Task prompt: Reproduce the material starting at the line containing "Task: Click the Write Changes toolbar button" and ending after the line containing "pyautogui.click(x=489, y=215)", substituting "toolbar icon" for "toolbar button" and leaving everything else unchanged.

Extracted records:
◇ ◇ ◇
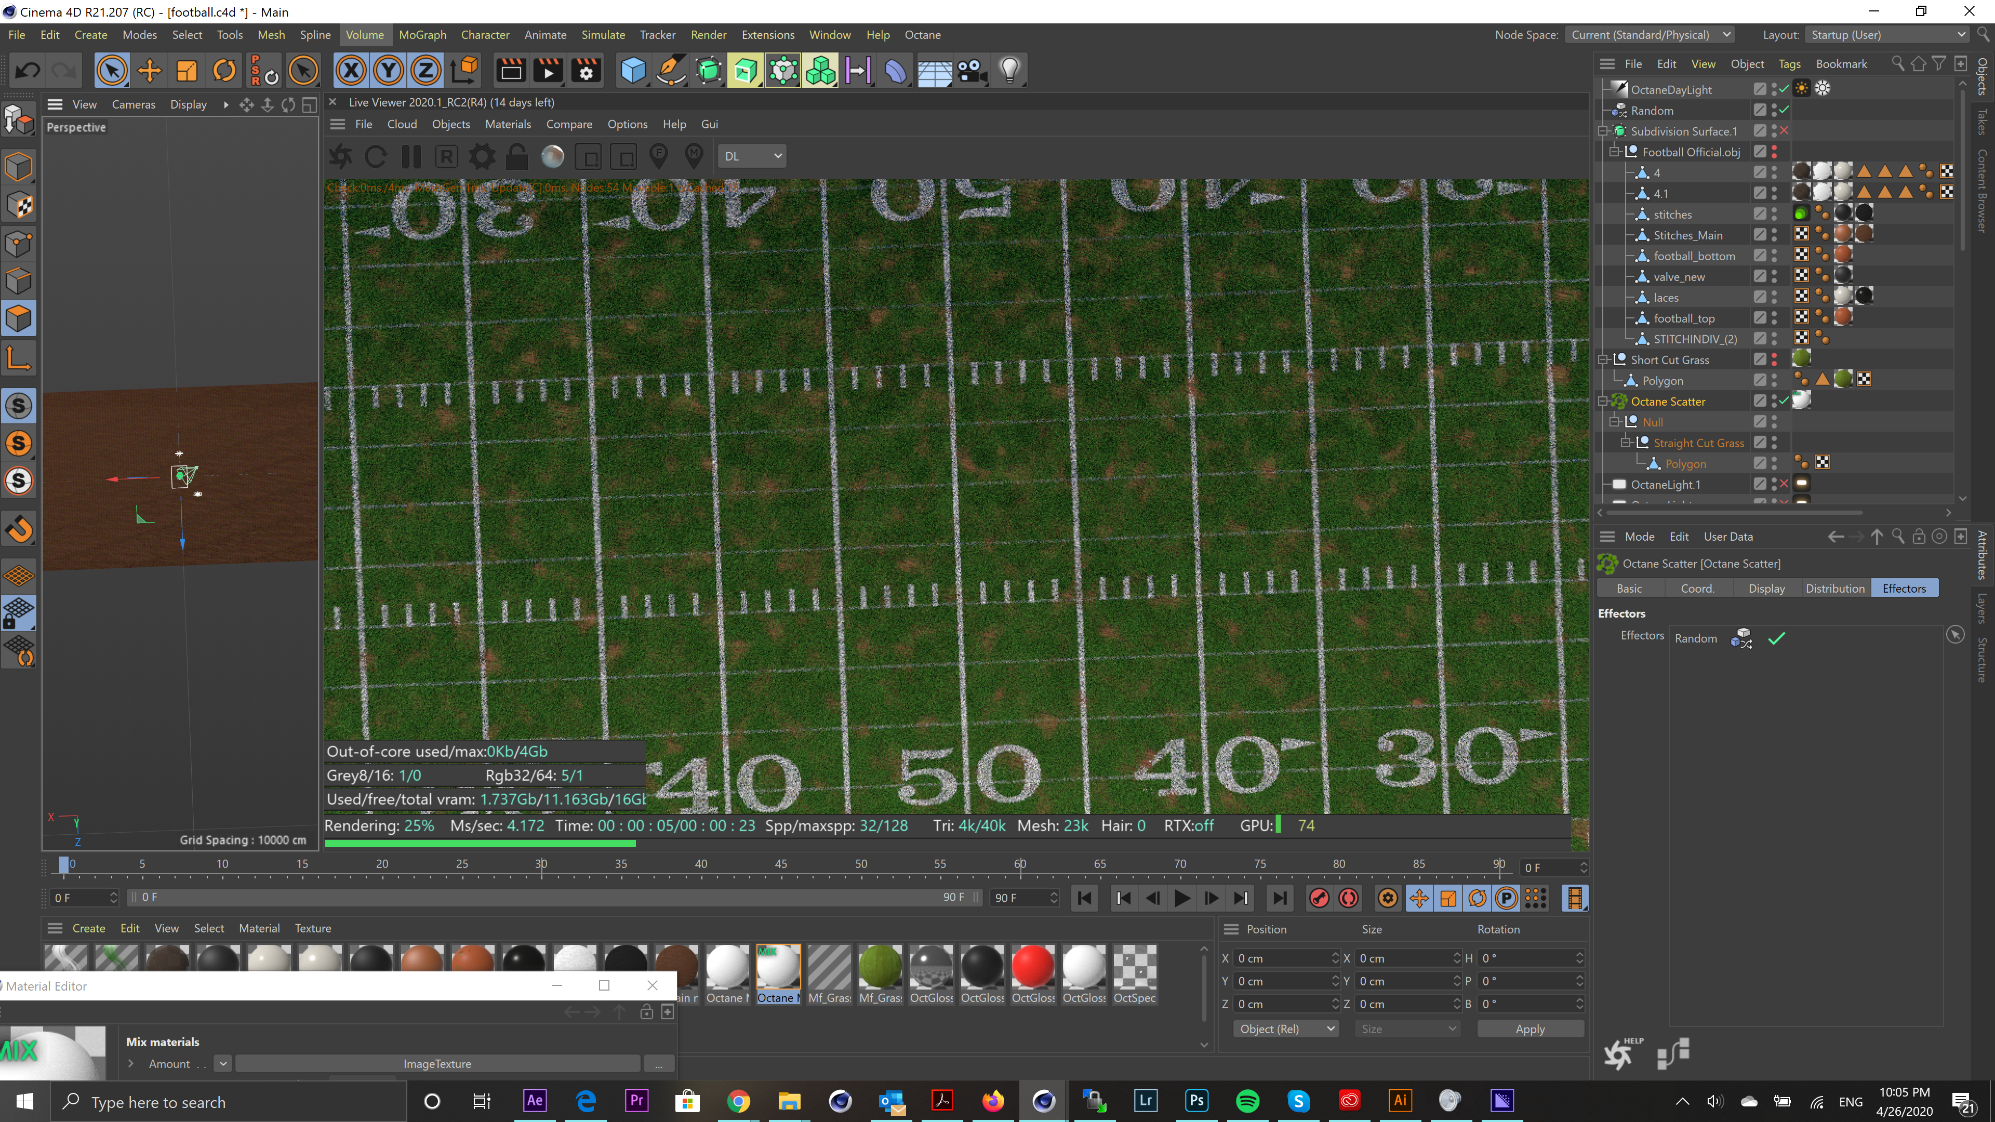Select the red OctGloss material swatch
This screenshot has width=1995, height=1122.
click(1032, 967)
◇ ◇ ◇
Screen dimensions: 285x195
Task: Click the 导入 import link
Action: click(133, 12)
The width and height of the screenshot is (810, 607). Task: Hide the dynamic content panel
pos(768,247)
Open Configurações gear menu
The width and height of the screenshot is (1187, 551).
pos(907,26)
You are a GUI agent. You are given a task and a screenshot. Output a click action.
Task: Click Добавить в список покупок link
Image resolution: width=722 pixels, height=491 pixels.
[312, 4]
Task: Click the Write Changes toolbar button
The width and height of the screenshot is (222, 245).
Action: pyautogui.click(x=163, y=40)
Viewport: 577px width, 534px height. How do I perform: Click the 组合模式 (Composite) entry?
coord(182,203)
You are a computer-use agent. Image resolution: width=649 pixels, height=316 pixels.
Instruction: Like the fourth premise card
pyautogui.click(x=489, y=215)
◇ ◇ ◇
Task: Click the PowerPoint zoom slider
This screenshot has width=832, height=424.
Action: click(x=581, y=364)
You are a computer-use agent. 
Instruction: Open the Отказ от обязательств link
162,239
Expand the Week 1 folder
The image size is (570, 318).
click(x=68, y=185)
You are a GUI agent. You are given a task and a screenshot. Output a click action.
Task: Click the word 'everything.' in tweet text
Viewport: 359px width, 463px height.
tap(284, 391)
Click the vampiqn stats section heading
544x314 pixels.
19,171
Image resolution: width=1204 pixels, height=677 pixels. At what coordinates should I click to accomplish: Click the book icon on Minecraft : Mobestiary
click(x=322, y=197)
◇ ◇ ◇
Task solution:
Task: Click the Write Changes toolbar icon
The width and height of the screenshot is (222, 245).
Action: pyautogui.click(x=163, y=40)
Viewport: 577px width, 534px height. How do I perform: Click the 组合模式 (Composite) entry?
coord(182,203)
You are a computer-use agent. Image resolution: width=649 pixels, height=316 pixels.
Instruction: Like the fourth premise card
pyautogui.click(x=489, y=215)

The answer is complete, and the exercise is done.